Both of these composers highlight their worries for the fate of their society through the structural and language functions of their texts. Ray Bradbury explores the value of using knowledge and independent thinking rather than blindly following the ‘rules’, without a reservation or question. Andrew Niccol utilizes the truth of clinical methods, attending to the responder of the instructions society is heading in and the deadly result of the future if we were to mess with the balance of nature. Like all texts, Fahrenheit 451 is an item of its time.
It was released in the early 1950s, during a time recuperating from The second world war and facing the Cold War, which triggered crucial contextual concerns of this duration. During the McCarthy period, the increase of the mass media contributed to the styles and concepts checked out by Bradbury’s dystopian fiction novel. These concepts consist of the danger of censorship, understanding vs. ignorance and the function of technology which are explored in a world where people are so hectic that they do not stop to think or discover appeal or to truly interact with individuals around them.
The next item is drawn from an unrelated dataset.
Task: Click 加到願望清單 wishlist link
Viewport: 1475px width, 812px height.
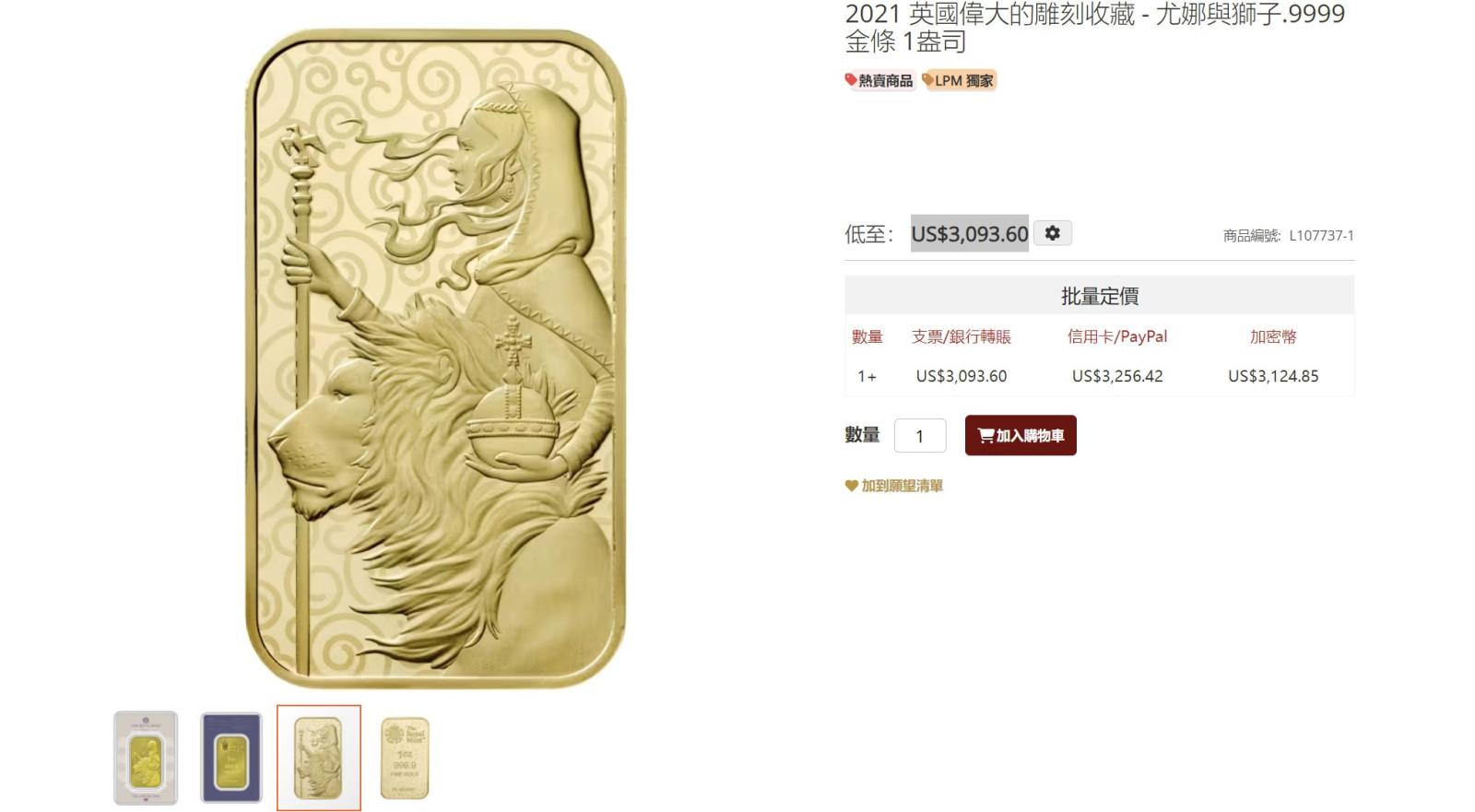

This is a world where the media feeds the minds of numbed masses whose greatest goal is joy; a goal that constantly avoids them. Although Gattaca was created many years afterwards, Andrew Niccol’s futuristic film likewise checks out the contextual concerns within his present society; the twenty-first century. Niccol looks at the function of science and innovation and the concerns that can come from being too dependent upon these. Gattaca provides us with a dystopic vision of the not-too-distant future if we are to continue to pursue excellence.
He challenges our principle on what it is to be an individual human being and what extent we are willing to go to prior to our morals and ethics are forgotten. This is displayed in the film through ideas such as fate vs. free will, organized discrimination and the function of nature and technology. A crucial issue that Bradbury has about the future that is straight associated to context is the risk of censorship. The Nazi book burnings in Germany in 1933 had been commonly publicised after The second world war. These book burnings became a major sign of the repression that followed in Nazi Germany.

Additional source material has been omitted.